O local vinha sendo gerenciado pela Assistência Social São Vicente de Paulo desde 1946. Em 1997, ele passou para as mãos da Universidade de Marília (Unimar) e foi fechado quatro anos mais tarde, supostamente por causa dos prejuízos.
Na época, o pró-reitor de Planejamento e Desenvolvimento Institucional da universidade, Nery Aguiar Porchia, alegou que o valor pago pelo Sistema Único de Saúde (SUS) pelos procedimentos hospitalares eram “irrisórios” e não cobriam as despesas do hospital. Quando ele fechou já não recebia mais os recursos do SUS.
Desde 2002, a parte da frente do prédio tem sido utilizada pelo PA, que era mantido pela prefeitura, e as demais dependências estão sendo usadas provisoriamente para abrigar 18 idosos. Segundo informou uma funcionária da Assistência Social, eles devem ficar ali até o fim da reforma do prédio do Asilo, que vem se arrastando desde 2002.
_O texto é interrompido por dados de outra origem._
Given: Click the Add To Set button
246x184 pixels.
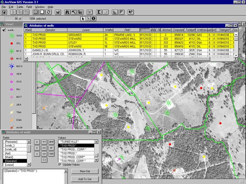Looking at the screenshot, I should [x=85, y=179].
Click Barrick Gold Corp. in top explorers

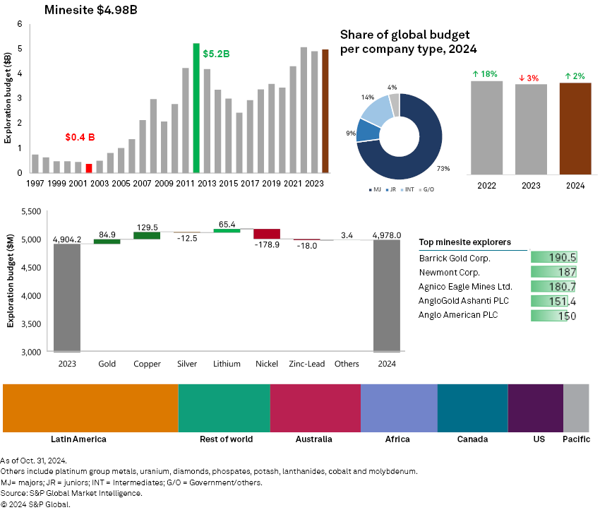coord(455,258)
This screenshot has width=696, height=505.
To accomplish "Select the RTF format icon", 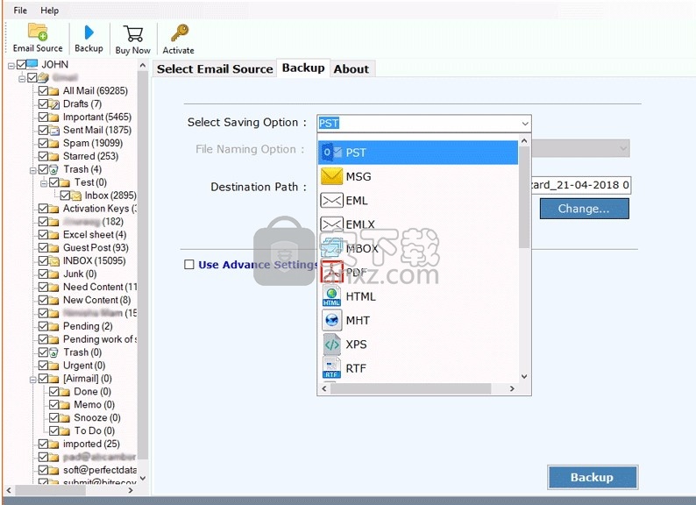I will tap(331, 368).
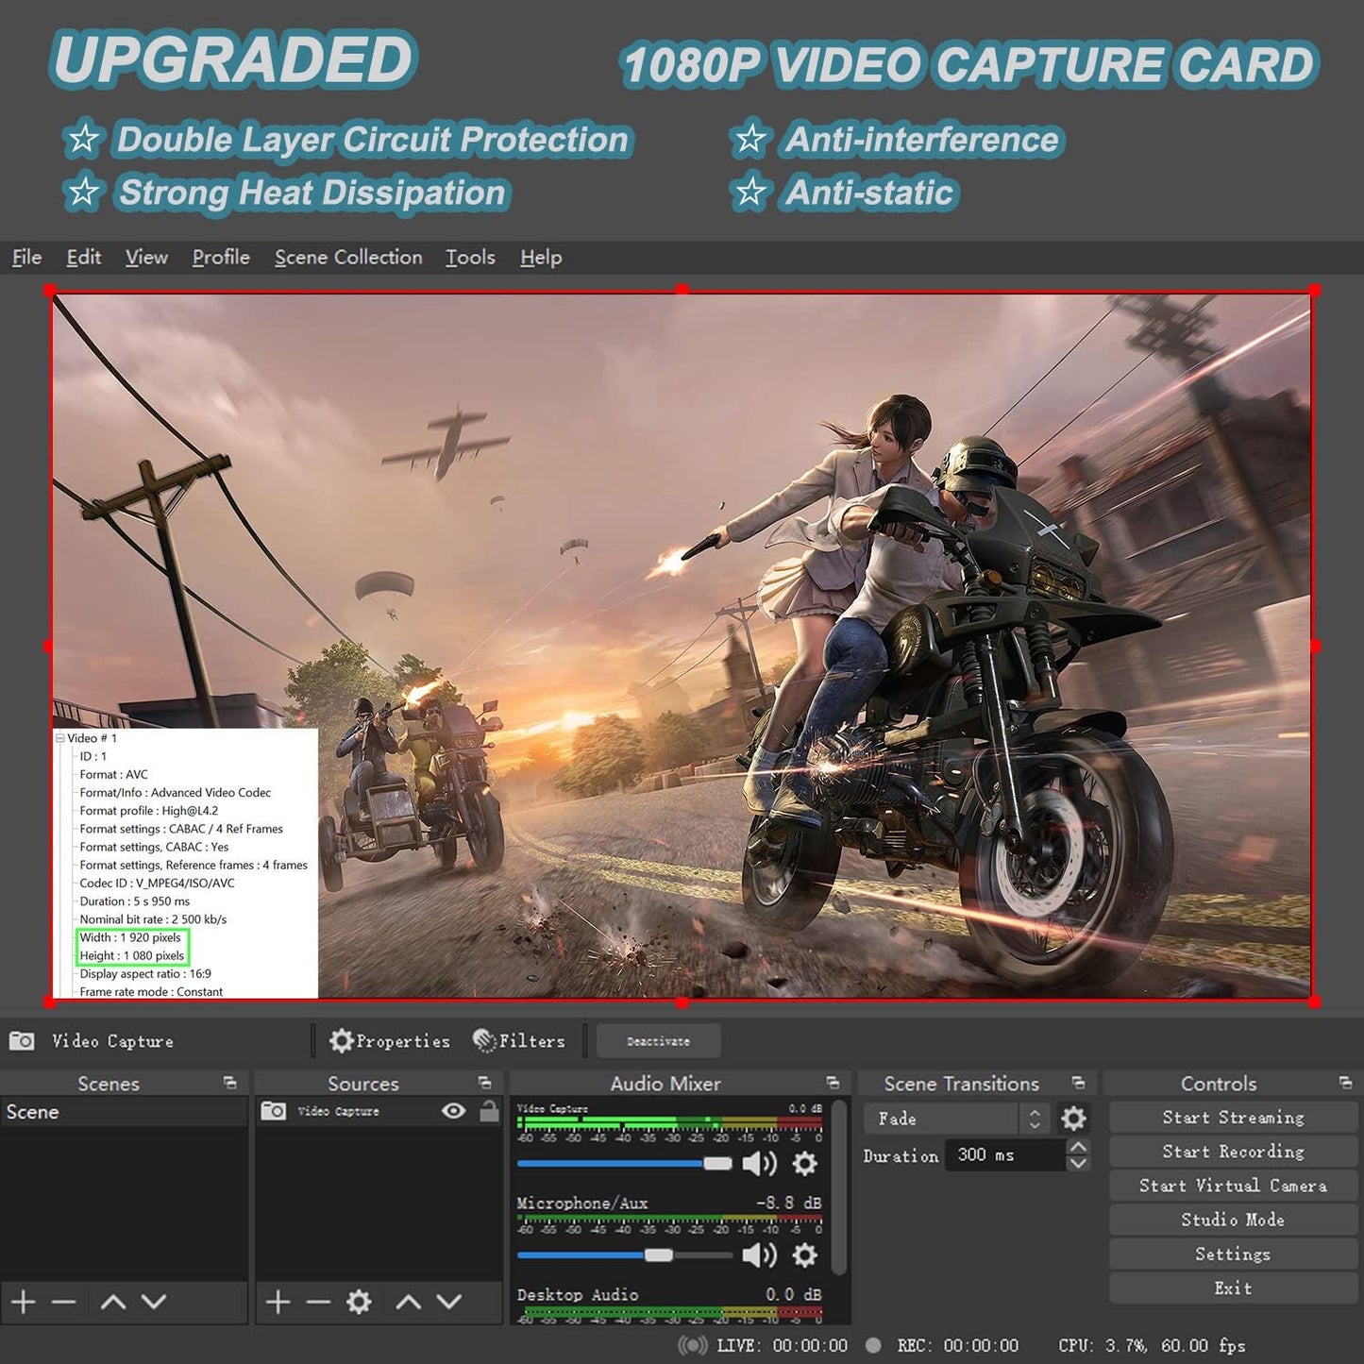Mute the Microphone/Aux audio
This screenshot has width=1364, height=1364.
click(758, 1255)
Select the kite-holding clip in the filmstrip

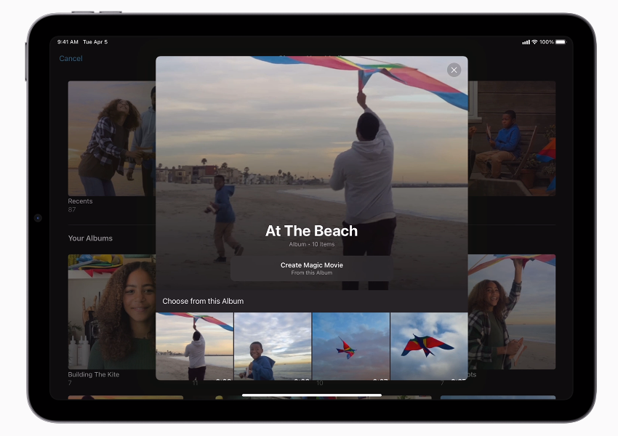point(194,345)
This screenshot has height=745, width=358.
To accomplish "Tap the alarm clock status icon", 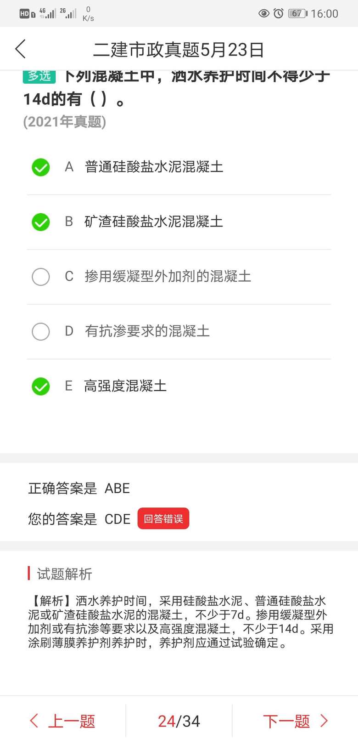I will pyautogui.click(x=279, y=13).
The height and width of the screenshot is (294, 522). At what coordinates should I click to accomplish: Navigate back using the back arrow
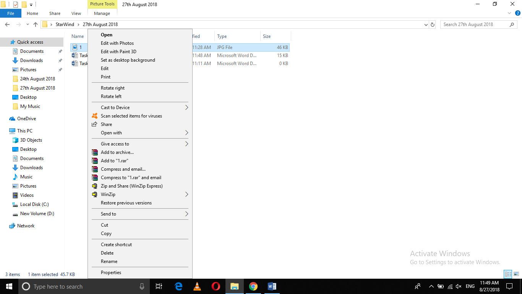(x=7, y=24)
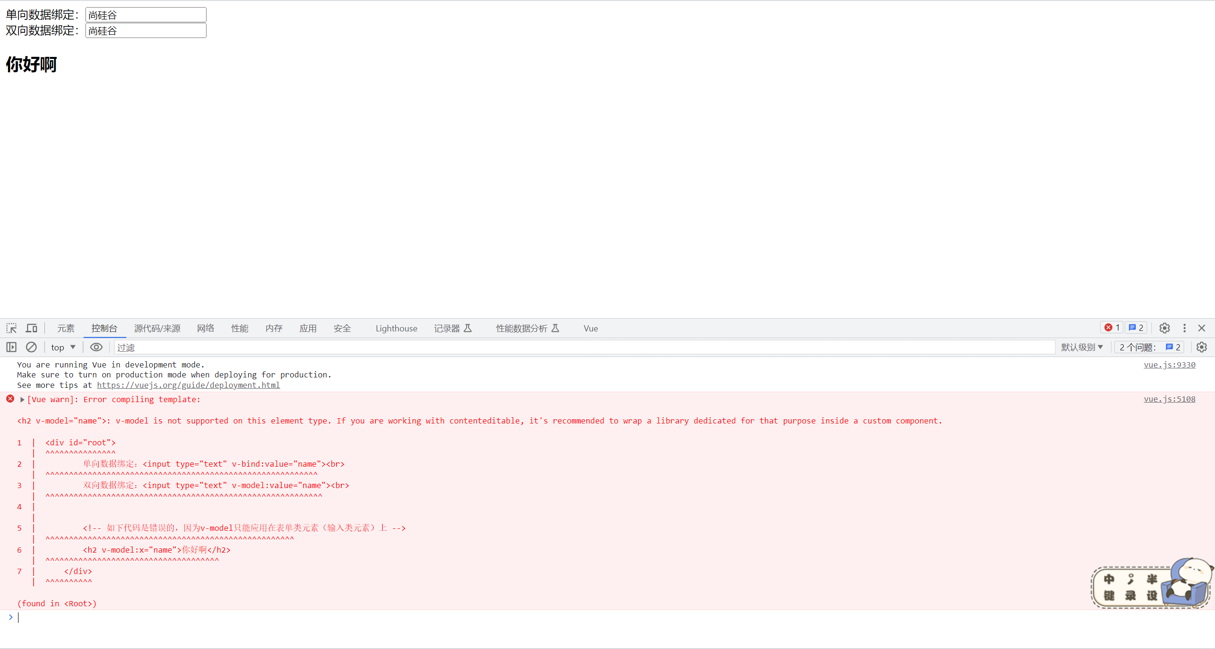Click the Lighthouse panel icon
Image resolution: width=1215 pixels, height=649 pixels.
(396, 328)
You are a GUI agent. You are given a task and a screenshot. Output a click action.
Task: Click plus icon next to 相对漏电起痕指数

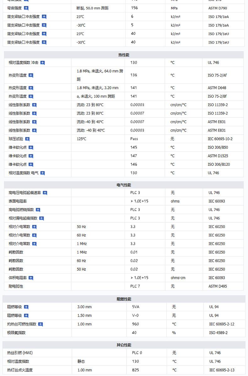(41, 218)
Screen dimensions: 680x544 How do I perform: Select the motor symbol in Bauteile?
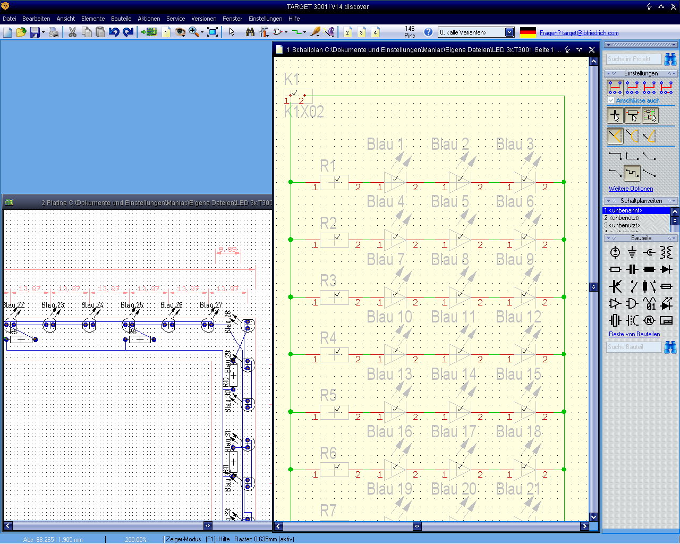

A entidade tem o material para a reforma, mas não tem dinheiro para pagar pelo serviço dos pedreiros. Assim, depende de funcionários da prefeitura para realizar o serviço. Como não há uma seqüência, o trabalho está demorando para ser concluído.
Ainda segundo a funcionária, que pediu para não ser identificada, a única parte do hospital que não é utilizada pelo asilo é o centro cirúrgico. Ela informou que o prédio pertence à Assistência Social São Vicente de Paulo, mas não soube informar se foi cedido ou alugado para a prefeitura.
A reportagem procurou o prefeito Rodolfo Devito (PSDB) para comentar o fechamento do PA, mas ele não foi localizado ontem à tarde.